Jung: Durch dauerhafte, sachliche Aufklärung und gezielte Wissensvermittlung. Nur wenn die Menschen die Zusammenhänge kennen und diese verstehen, können sie eine bewusste und reflektierte Entscheidung treffen. Das gilt für das Thema gesunde Ernährung ebenso wie für die Frage, was ich mit meiner Getränkedose mache, nachdem ich sie leer getrunken habe.
dei: Was tut Rexam, um die Recyclingraten zu steigern?
Jung: Wir fördern in verschiedenen europäischen Ländern Recyclinginitiativen und Aufklärungskampagnen, wie beispielsweise „Jede Dose Zählt“ in Österreich und Großbritannien. Diese richten sich direkt an den Endverbraucher. Darüber hinaus hat Rexam die sogenannte „Community Can Challenge“ ins Leben gerufen. Bei dieser jährlichen Aktion werden sowohl die Mitarbeiter als auch die Gemeinden, in denen sich unserer Standorte befinden, aktiv in die Nachhaltigkeitspolitik von Rexam einbezogen. Ziel ist es, gebrauchte Getränkedosen gemeinsam zu sammeln und wieder dem Recyclingkreislauf zuzuführen. 2012 haben wir auf diesem Weg 300 000 Dosen eingesammelt – Ein Ergebnis, das sich durchaus sehen lassen kann. Außerdem entwickeln wir verschiedene Programme, um die Bevölkerung für das Thema Recycling zu sensibilisieren.
dei: Wie beeinflussen hohe Recyclingraten die Nachhaltigkeitsbilanz der Getränkedose?

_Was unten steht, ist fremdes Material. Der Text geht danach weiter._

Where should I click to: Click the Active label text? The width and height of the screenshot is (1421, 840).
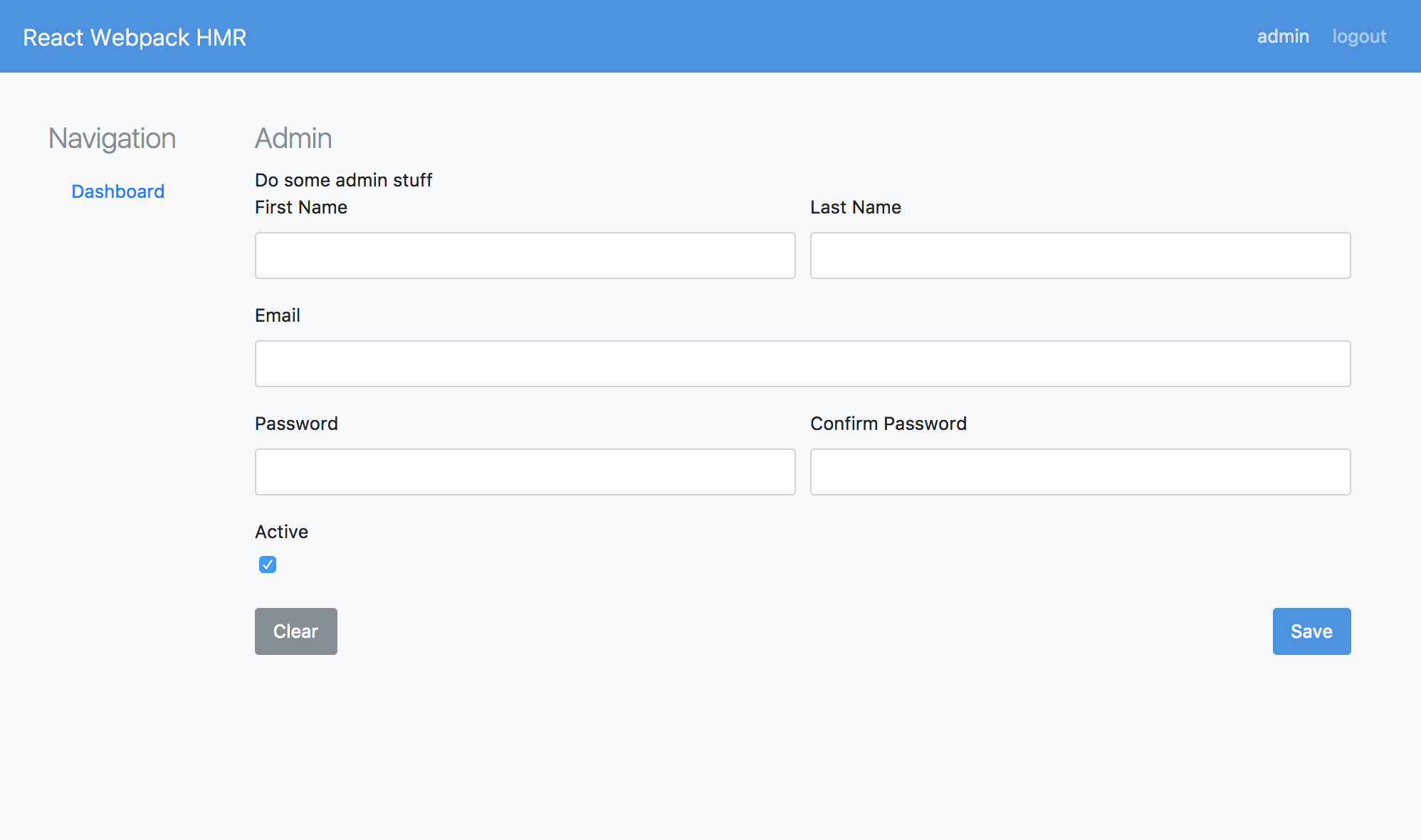pos(281,532)

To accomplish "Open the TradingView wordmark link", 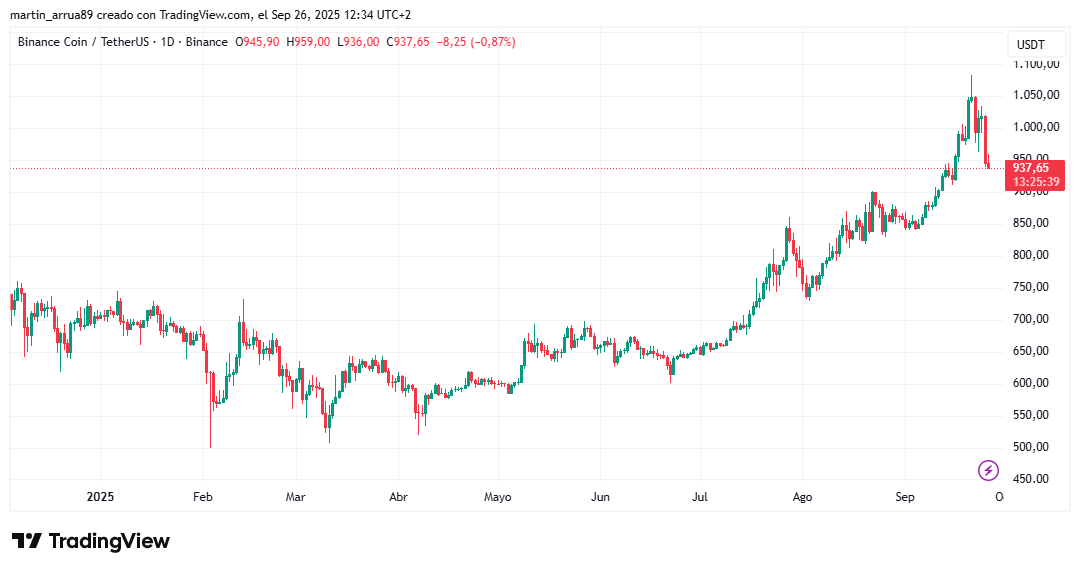I will [x=109, y=541].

Jung: Bei der Aluminiumdose ist die Recyclingquote einer der wichtigsten Indikatoren für deren Umweltbelastung. Der Energiebedarf für das Umschmelzen von Aluminium fällt bis zu 95 % geringer aus als für die Gewinnung von Primäraluminium. Das bedeutet, dass sich die Ökobilanz des Werkstoffes mit jeder Wiederverwendung verbessert. In Zahlen: Das Recycling von 1 kg Aluminium verhindert den Ausstoß von 20 kg CO2.
dei: Wie oft kann eine Getränkedose wiederverwendet werden?
Jung: Unendlich oft. Dabei bleiben Qualität und physikalische Eigenschaften im Vergleich zu Primäraluminium unverändert. So wird Aluminium überwiegend nicht verbraucht, sondern genutzt und anschließend immer wieder erneut nutzbar gemacht.
„Bei der Aluminiumdose ist die Recyclingquote einer der wichtigsten Indikatoren für deren Umweltbelastung.“
dei: Die Debatte über die Umweltverträglichkeit von Aluminiumverpackungen wird weitergehen. Was wünschen Sie sich für die Zukunft?
Jung: Erstens wird sich hoffentlich die Einsicht durchsetzen, dass Kreislaufverpackungen aus Metall einen aktiven Beitrag zur Ressourcenschonung leisten. Und ich wünsche mir, dass die Getränkedose eine faire Chance bekommt, sich unabhängig entwickeln zu können, genauso wie andere Verpackungen auch.